# [TASK]
Print the data verbatim. Leave every image out.

___

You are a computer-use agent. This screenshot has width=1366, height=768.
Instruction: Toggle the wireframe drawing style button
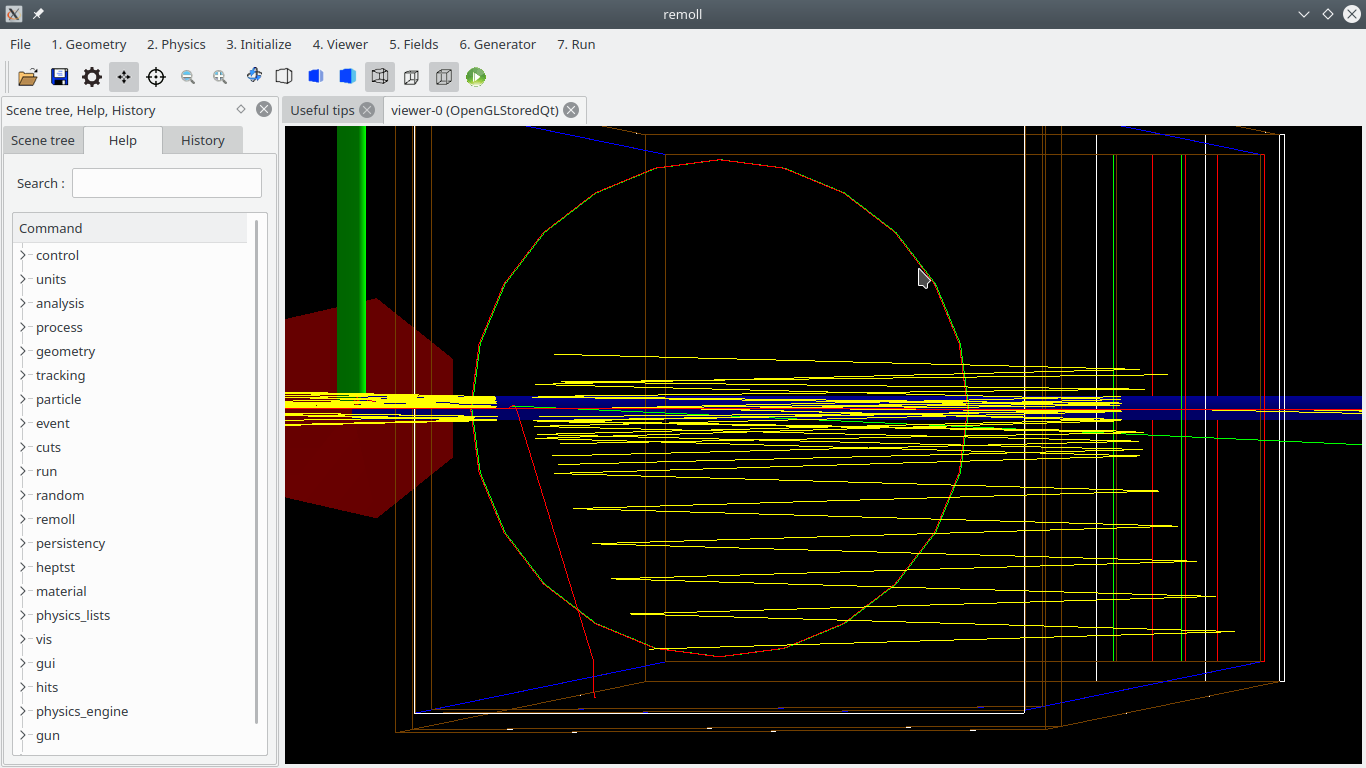coord(380,77)
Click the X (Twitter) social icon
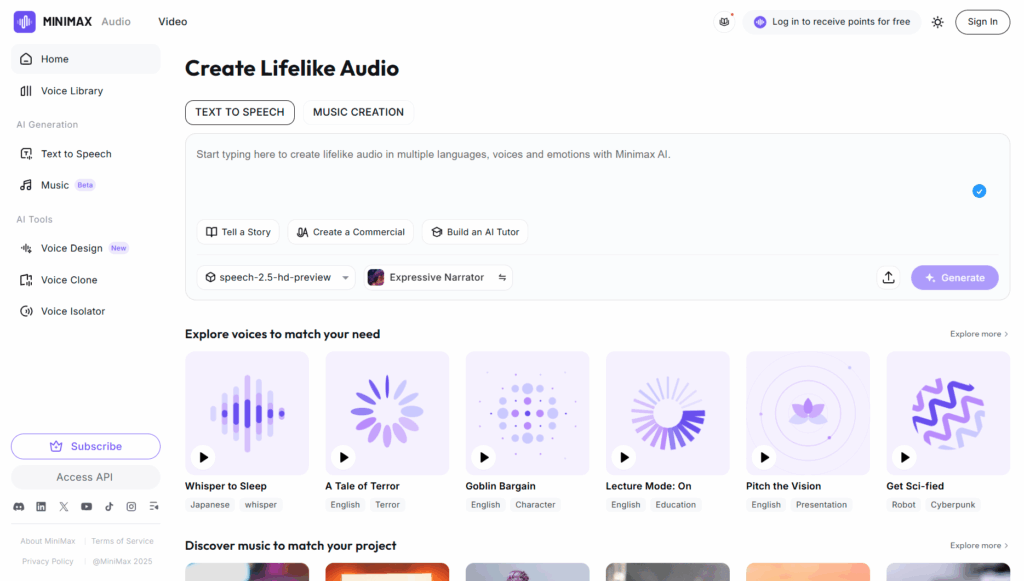The height and width of the screenshot is (581, 1024). pos(64,507)
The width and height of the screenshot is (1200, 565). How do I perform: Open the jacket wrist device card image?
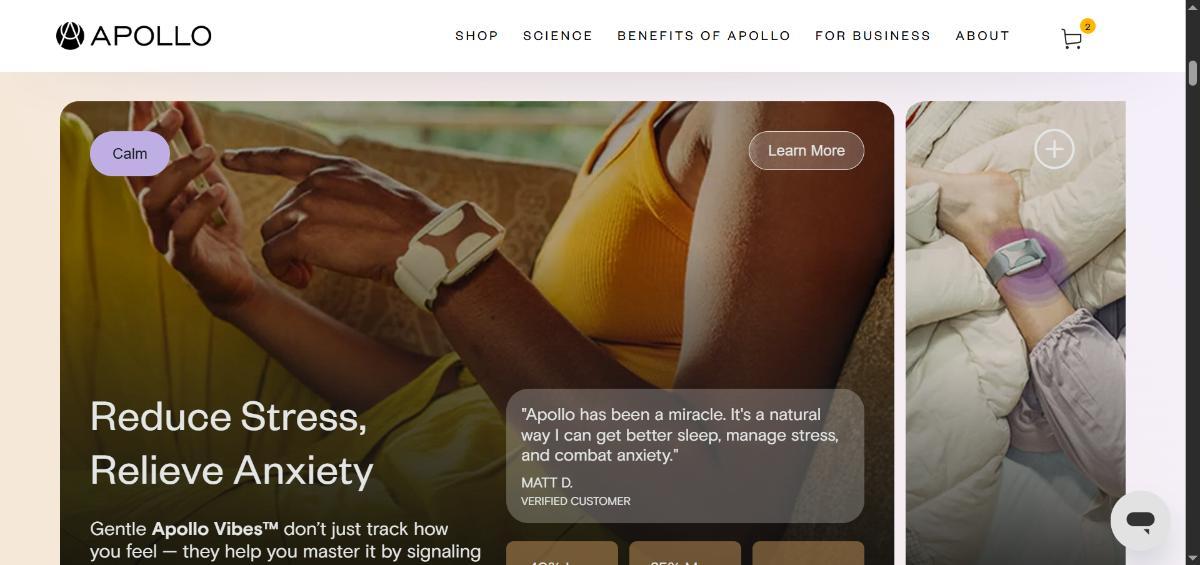(1016, 333)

___

# [WRITTEN REPLY]
You are a computer-use agent. This screenshot has width=1366, height=768.
Instruction: Toggle the wireframe drawing style button
coord(380,77)
Click the X (Twitter) social icon
The height and width of the screenshot is (581, 1024). pos(64,507)
The width and height of the screenshot is (1200, 565). How do I perform: Open the jacket wrist device card image?
(1016, 333)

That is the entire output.